Cuatro variables deberían definir la escritura de un artículo como éste: conocimiento, motivación, destinatario y contexto. Empezando por el final, ésta no es una publicación académica pero sí tiene voluntad de rigor y divulgación, de modo que no conviene tomar el asunto a la ligera. El destinatario natural de esta revista es el lector mexicano, aunque pueda leerse en varios formatos en América Latina y en España. Con eso en mente, la motivación de mi texto es la difusión de ciertas obras allá donde no llegan normalmente y, con humildad, pero sin modestia, tras casi una década dedicado al cuento en varias tareas y aunque sólo fuera por los centenares de libros de relatos leídos —y tantas lagunas, aún así—, creo que puedo compartir aquí mi conocimiento sobre el tema. Pensemos, sin embargo, en una conversación distendida de lector a lector —de hecho, no muy distinta a las que tuve a menudo con otros colegas escritores y editores durante los seis meses que residí en México—, aunque falten ahora el mezcal y ciertas maldades. Y a partir de ahí trataré de responder a una doble pregunta tan imaginaria como plausible y concreta desde el otro lado de la mesa: ¿qué se ha hecho últimamente en el cuento en España que valga de veras la pena y qué deberíamos leer aquí para saberlo?

■ **Datos de trabajo**
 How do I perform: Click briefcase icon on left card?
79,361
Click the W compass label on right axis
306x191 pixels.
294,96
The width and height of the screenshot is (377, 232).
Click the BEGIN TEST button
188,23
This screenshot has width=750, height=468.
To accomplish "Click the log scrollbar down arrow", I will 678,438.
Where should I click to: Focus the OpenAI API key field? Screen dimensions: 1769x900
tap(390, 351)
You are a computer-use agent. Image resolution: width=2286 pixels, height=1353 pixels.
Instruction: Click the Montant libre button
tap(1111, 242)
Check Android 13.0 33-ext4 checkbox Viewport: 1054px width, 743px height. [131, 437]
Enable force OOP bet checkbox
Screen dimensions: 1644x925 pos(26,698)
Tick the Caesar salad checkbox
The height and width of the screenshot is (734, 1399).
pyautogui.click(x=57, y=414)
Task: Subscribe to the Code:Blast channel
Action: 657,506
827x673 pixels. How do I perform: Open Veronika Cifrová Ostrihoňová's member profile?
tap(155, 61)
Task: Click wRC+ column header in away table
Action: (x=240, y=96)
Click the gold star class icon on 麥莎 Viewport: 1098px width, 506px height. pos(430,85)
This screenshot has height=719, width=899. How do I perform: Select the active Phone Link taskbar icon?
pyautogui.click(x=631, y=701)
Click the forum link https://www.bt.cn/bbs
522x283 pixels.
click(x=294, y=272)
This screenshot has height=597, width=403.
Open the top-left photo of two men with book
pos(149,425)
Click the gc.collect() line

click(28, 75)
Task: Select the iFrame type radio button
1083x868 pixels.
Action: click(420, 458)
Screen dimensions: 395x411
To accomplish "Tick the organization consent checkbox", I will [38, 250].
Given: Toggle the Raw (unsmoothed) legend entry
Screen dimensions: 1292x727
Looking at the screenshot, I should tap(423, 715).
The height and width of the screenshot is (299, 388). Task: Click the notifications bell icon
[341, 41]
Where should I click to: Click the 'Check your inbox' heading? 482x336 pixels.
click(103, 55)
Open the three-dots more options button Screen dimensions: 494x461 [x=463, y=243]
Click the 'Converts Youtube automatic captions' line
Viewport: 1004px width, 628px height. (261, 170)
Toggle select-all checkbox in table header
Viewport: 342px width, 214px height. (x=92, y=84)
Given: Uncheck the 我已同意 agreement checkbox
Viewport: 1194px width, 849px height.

■ **Ejercicios**
• A. Copia íntegro el texto sobre el cuento en España, sin cambiar nada.
• B. En las filas, reescribe desde la línea que contiene "This screenshot has height=719, width=899." hasta la línea que contiene "Looking at the", ambas incluidas, sustituyendo "radio button" por "option button" y sin tocar nada más. Entrega solo esas líneas.
El texto y las filas proceden de fuentes distintas.

■ **Soluciones**
• A.
Cuatro variables deberían definir la escritura de un artículo como éste: conocimiento, motivación, destinatario y contexto. Empezando por el final, ésta no es una publicación académica pero sí tiene voluntad de rigor y divulgación, de modo que no conviene tomar el asunto a la ligera. El destinatario natural de esta revista es el lector mexicano, aunque pueda leerse en varios formatos en América Latina y en España. Con eso en mente, la motivación de mi texto es la difusión de ciertas obras allá donde no llegan normalmente y, con humildad, pero sin modestia, tras casi una década dedicado al cuento en varias tareas y aunque sólo fuera por los centenares de libros de relatos leídos —y tantas lagunas, aún así—, creo que puedo compartir aquí mi conocimiento sobre el tema. Pensemos, sin embargo, en una conversación distendida de lector a lector —de hecho, no muy distinta a las que tuve a menudo con otros colegas escritores y editores durante los seis meses que residí en México—, aunque falten ahora el mezcal y ciertas maldades. Y a partir de ahí trataré de responder a una doble pregunta tan imaginaria como plausible y concreta desde el otro lado de la mesa: ¿qué se ha hecho últimamente en el cuento en España que valga de veras la pena y qué deberíamos leer aquí para saberlo?

• B.
This screenshot has height=719, width=899. How do I perform: Select the active Phone Link taskbar icon?
pyautogui.click(x=631, y=701)
Click the forum link https://www.bt.cn/bbs
522x283 pixels.
click(x=294, y=272)
This screenshot has height=597, width=403.
Open the top-left photo of two men with book
pos(149,425)
Click the gc.collect() line

click(28, 75)
Task: Select the iFrame type option button
1083x868 pixels.
Action: click(420, 458)
Screen dimensions: 395x411
To accomplish "Tick the organization consent checkbox", I will [38, 250].
Given: Toggle the Raw (unsmoothed) legend entry
Screen dimensions: 1292x727
Looking at the screenshot, I should tap(423, 715).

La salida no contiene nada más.